The IMF also expects inflation in Israel to be slightly higher this year than the Bank of Israel’s estimate—2.7% versus 2.6%—but slightly lower in 2026, at 2% compared to the central bank’s 2.2% projection. Like the Bank of Israel, the IMF anticipates the unemployment rate will remain low over the next two years, around 3%, a modest increase from the current 2.6–2.7%.
One figure receiving unusual attention in the current report is the current account surplus in Israel’s balance of payments, which reflects the net flow of foreign currency. Israel has maintained a surplus in this account for two decades, driven largely by exports—particularly in services such as tech.
In its previous report from October 2024, the IMF projected a 4.4% of GDP surplus for 2025. That forecast has now been sharply downgraded to 2.8% of GDP—a reduction of about 32 billion shekels. The downgrade is likely tied to a decline in exports due to the escalating trade war launched by U.S. President Donald Trump.
Indeed, the standout message of the WEO report is the global disruption sparked by Trump’s sweeping tariffs.
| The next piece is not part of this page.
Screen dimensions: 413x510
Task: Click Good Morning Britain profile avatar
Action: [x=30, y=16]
The global economy had begun to recover, with inflation subsiding, when Trump’s April 2 Rose Garden announcement of what the IMF describes as “the highest tariffs imposed in over a century” derailed projections.
The updated projections indicate a significant downgrade in global growth expectations
“The April 2 announcement forced us to throw out all of our forecasts,” wrote IMF Chief Economist Dr. Pierre-Olivier Gourinchas in the report’s preface, noting that the team had to condense a two-month forecasting process into just 10 days.
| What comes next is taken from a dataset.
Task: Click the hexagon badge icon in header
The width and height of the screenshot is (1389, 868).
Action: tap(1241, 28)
Gourinchas stated that the tariffs themselves represent a major blow to global growth, but the chaotic rollout of trade policy further compounded the damage and made economic forecasting more difficult. As a result, the updated projections in the report are based on various scenarios regarding future U.S. trade policy.
These forecasts are current as of April 4—before the White House froze tariffs on most countries for 90 days and raised duties on China.
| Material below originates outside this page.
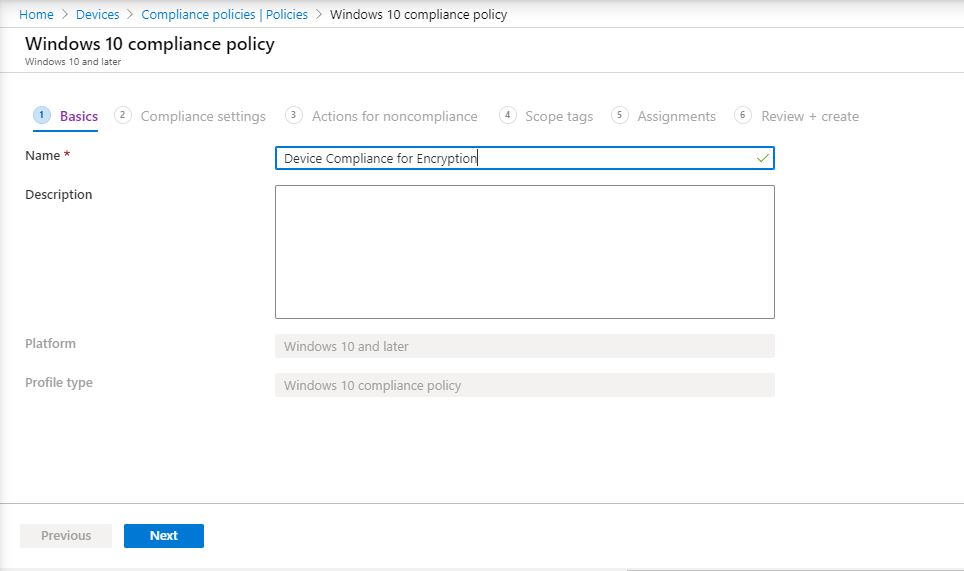Click the step 5 number circle
Image resolution: width=964 pixels, height=571 pixels.
[620, 115]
The updated projections indicate a significant downgrade in global growth expectations: the IMF now anticipates global GDP growth of around 2.8% in 2025 and 3% in 2026, compared to 3.3% in the January 2025 update. This marks a cumulative downward revision of 0.8 percentage points over two years, with projected growth well below the 2000–2019 historical average of 3.7%.
For the United States, the IMF now forecasts a slowdown to 1.8% growth in 2025, down from 2.7% in the previous forecast, citing increased policy uncertainty, trade tensions, and expected cooling in demand. In the eurozone, the projected slowdown is milder—only 0.2 percentage points—with weak overall growth forecast at just 0.8%.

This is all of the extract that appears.